The following are pathological conditions that can arise as a result of errors in the development of the brain, spinal cord, and face:

  • Hydrocephalus: blockage of the ventricular system that causes swelling and pressure exerted on the brain. In adults, the skull is already developed, so accumulated fluid presses on the brain. In neonates, as bones have not yet completely ossified, the head circumference increases. May be caused congenitally by cerebral aqueduct stenosis.

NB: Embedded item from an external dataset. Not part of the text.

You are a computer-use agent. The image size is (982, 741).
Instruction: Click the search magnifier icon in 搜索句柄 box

  • Posterior fossa malformations (Arnold-Chiari malformations (CM)): Chiari I malformation is a congenital disorder associated with ectopic cerebellar tonsils located inferior to the foramen magnum. Children are usually asymptomatic. Chiari II malformation is caused by herniation of the cerebellar tonsils, as well as vermis, through the foramen magnum. Chiari II leads to non-communicating hydrocephalus.
  • Frontonasal dysplasia (cleft lip and cleft palate): Sonic hedgehog overactivity causes accumulation of excessive tissue in the frontonasal prominence area, resulting in a broad nose and widely separated eyes (hypertelorism). This disorder may also cause cleft nose and midline cleft lip due to the failure to fuse medial nasal prominences.

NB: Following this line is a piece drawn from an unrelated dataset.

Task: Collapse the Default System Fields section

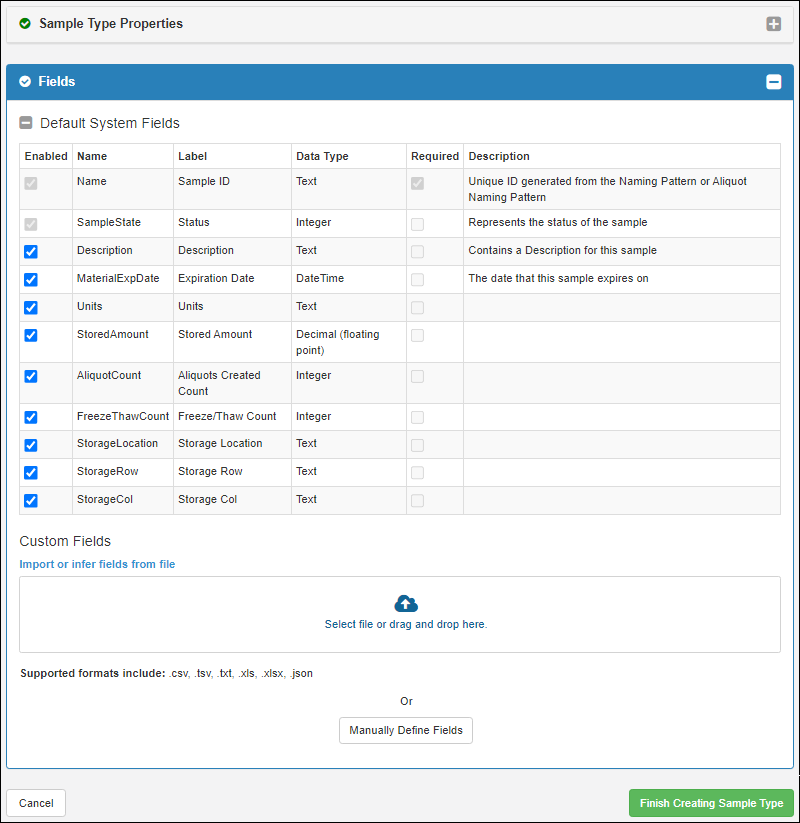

  • Holoprosencephaly: a disorder caused by decreased activity of the sonic hedgehog gene, resulting in narrowing of the face. More severe cases involve failure of the right and left cerebral cortexes to fully separate, as well as cyclopia. 
  • Neural tube defects: 1 of the most common congenital CNS malformations. The defects develop between the 3rd and 4th week of gestation and are often caused by folic acid deficiency. The deficiency results in improper closure of the neural plate in the embryo, mainly at the caudal or cranial ends, giving rise to anencephaly.

References

  1. Sadler, T. W. (2014). Langman’ Medical Embryology.

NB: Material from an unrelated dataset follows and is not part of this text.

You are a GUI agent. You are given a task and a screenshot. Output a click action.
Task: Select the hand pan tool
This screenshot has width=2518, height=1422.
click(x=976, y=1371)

  2. Lindsay M. Biga et al. Anatomy & Physiology. Retrieved 21 Oct, 2020, from https://open.oregonstate.education/aandp/ 
  3. Fishman MA. Hydrocephalus. (1978). In: Neurological Pathophysiology, Eliasson SG, Prensky AL, Hardin WB (Eds), Oxford, New York.
  4. Arnold WH, Meiselbach V. (2009). 3-D reconstruction of a human fetus with combined holoprosencephaly and cyclopia. Head Face Med. doi: 10.1186/1746-160X-5-14.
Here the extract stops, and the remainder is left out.